В гридне уселся за новый стол, видно, Ульяна приказала принести, сложил руки перед собой и молча глядел в стену.
– Явился? – писарь влез, уселся на лавку в уголку. – Ну чего скажешь? Опять визжать станешь, как порося резанный.
– Отлезь.
– А я и не прилезал к тебе, кобелина, – писарь осклабился глумливо.
– Дед, страх утратил? – Норов бровь изогнул гневливо. – Какой еще кобелина?
– А никакой, – писарь хохотнул. – И мужик никакой, и ходок так себе.
– Хватит! – Норов наново озлился и уж перестал молчать. – Одна врунья наболтала, а старая коряга подпевает?! За моей спиной овиноватила! В глаза мне побоялась глядеть! Слова не кинула, не спросила, сбежала!
– Вадимка, ты совсем умишком тронулся?! – тут и писарь заорал. – Как ей спросить-то?! Эй, Вадим, сколь баб под тобой валялось? И как ты их на лавке вертел? Так что ль?!
– Все, – Вадим вскочил, хватился за голову. – Видеть никого не хочу. В Гольяново поеду! Потащишься за мной, пеняй на себя!
И выскочил вон. На подворье кликнул холопа, велел седлать, потом уж вскочил на коня и был таков. Едва успел приметить, как пристроились за ним два ратных – Мирон и Василий – мчался борзо, без оглядки. В лес влетели галопом, утишили ход, но торопились. А много время спустя и вовсе сбились на короткий шаг: Вадим коня придержал.
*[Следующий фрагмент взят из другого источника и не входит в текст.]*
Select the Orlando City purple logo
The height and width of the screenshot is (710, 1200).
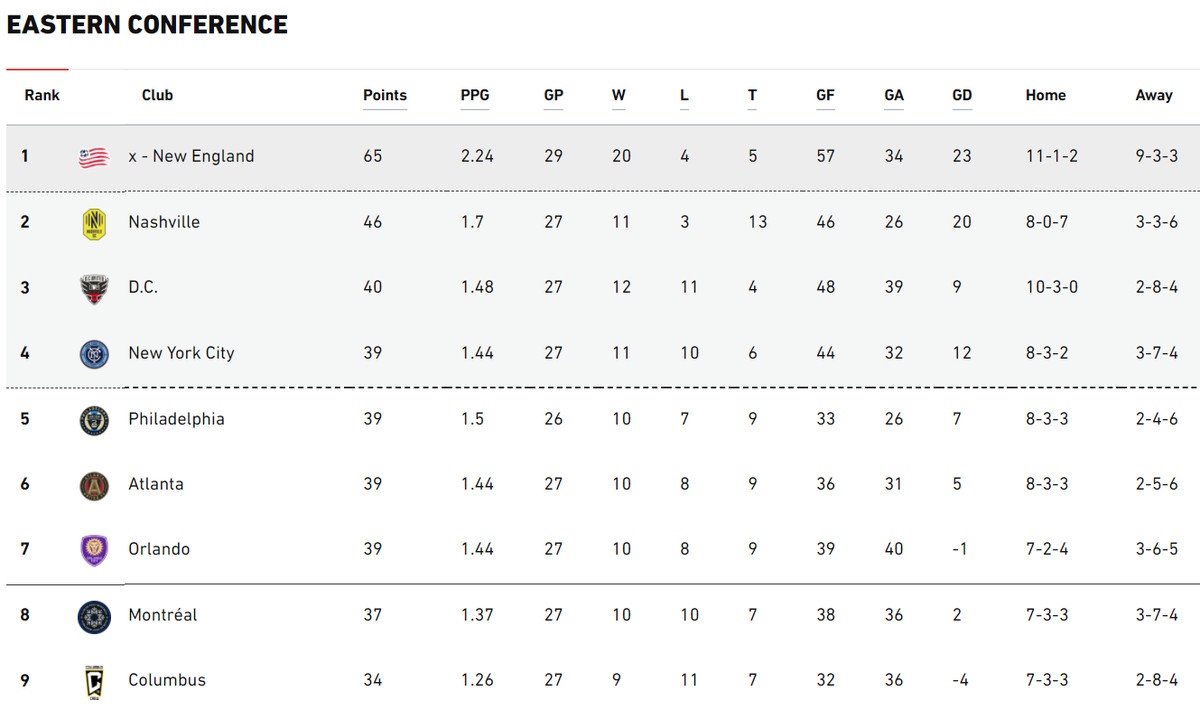93,550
– Какой еще ходок? – прошептал себе под нос Норов, оглянулся на дорогу, будто на Порубежное смотрел. – Ты в своем уме, Настя? – снова тронул коня, пустил рысью.
Дорогой мысли перекладывал, переворачивал себе сердце, душу выматывал. Уж на рассвете на подходе к Гольянову ухватил думку, да такую, какой раньше и в помине не было.
– Пусть в глаза мне скажет, лгунья, – схватился за перстень на нитице. – Под ноги ей кину, ничего мне от нее не надобно.
В Гольянове на боярском подворье Норов опамятовел и ехать княжье городище раздумал. Ночью на лавке наново порешил увидеть Настасью, обругать ее, а к утру снова все извернул.
Другим днем раз с десяток все перемыслил и все инако, все поперек себе самому, но уж не пугал более народец ни стылым взором, ни изуверски изогнутой бровью.